Quelles sont vos éventuelles difficultés de coordination avec votre homologue britannique ? En matière de protection de l'épargne, l'AMF effectue-t-elle depuis sa création un suivi spécifique des fonds communs de placement dans l'innovation (FCPI), qui comportent davantage de risques que les fonds classiques ? Concernant l'encadrement des rémunérations, qui relève notamment du code de l'AFEP et du MEDEF, l'AMF s'est-elle rapprochée de l'Agence des participations de l'Etat pour établir une meilleure transparence des rémunérations dans les entreprises à capital public ?
Je me fais le porte-parole de Joël Bourdin, qui a dû s'absenter et s'interroge sur le cumul des mandats des administrateurs. Y-a-t-il aujourd'hui une réflexion et des textes en préparation sur ce sujet ?
Je pense qu'il faudra attendre deux ou trois ans pour tirer un vrai bilan des orientations du G 20 et faire la part des décisions réelles, optiques et cosmétiques. Il est souhaitable que, lors de chaque sommet, il soit précisément fait le point sur l'avancement des décisions et que l'on ne se contente pas d'aborder de nouveaux sujets, mais j'ai l'impression qu'on ne prend aujourd'hui pas suffisamment en compte cette dimension du bilan.
Ma question, peut-être hors sujet, a trait à vos fonctions actuelles et antérieures. MM. Trichet et Barnier ont proposé la création d'un poste de ministre des finances de l'Union européenne, sorte d'équivalent pour les finances de Mme Ashton. Que pensez-vous d'un tel saut qualitatif dans l'organisation des pouvoirs de l'Union européenne ?
Arthuis, président. - La mission première de l'AMF est de protéger les épargnants, et vous avez constitué en 2010 un pôle commun avec l'Autorité de contrôle prudentiel (ACP), qui dispose d'un coordonateur mais pas de personnels propres. Quelle a été son activité en 2010 et quelles sont ses perspectives pour 2011 ? Ce pôle ne devrait-il pas, à terme, reprendre les fonctions de médiation et de protection des épargnants actuellement dévolues à l'ACP et à l'AMF ?
La loi de finances pour 2011 a accordé de nouveaux moyens financiers à l'AMF. Les pertes de 2009 et 2010 sont-elles absorbées et les comptes de 2011 seront-ils équilibrés ? Quels sont les effectifs dont vous disposez actuellement et les perspectives pour cette année ?

• **Tâches à réaliser**
1. Indiquez si chacune des affirmations suivantes concorde avec le texte cité, en répondant par oui ou par non et en citant les mots décisifs : (a) le pôle commun constitué avec l'ACP dispose de personnels propres ; (b) MM. Trichet et Barnier ont proposé de créer un poste de ministre des finances de l'Union européenne ; (c) la loi de finances pour 2011 a accordé de nouveaux moyens financiers à l'AMF.
2. D'après le texte cité, en quelle année le pôle commun avec l'Autorité de contrôle prudentiel a-t-il été constitué ?

• **Données affichées**
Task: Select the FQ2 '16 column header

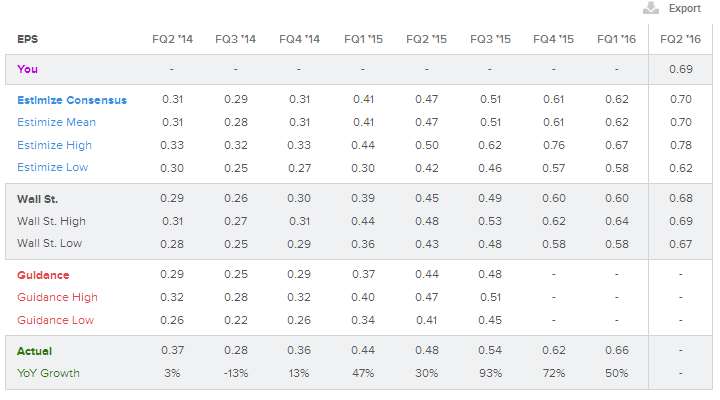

• **Liste des solutions**
1.
(a) Non : « qui dispose d'un coordonateur mais pas de personnels propres ».
(b) Oui : « MM. Trichet et Barnier ont proposé la création d'un poste de ministre des finances de l'Union européenne ».
(c) Oui : « La loi de finances pour 2011 a accordé de nouveaux moyens financiers à l'AMF ».

2. En 2010.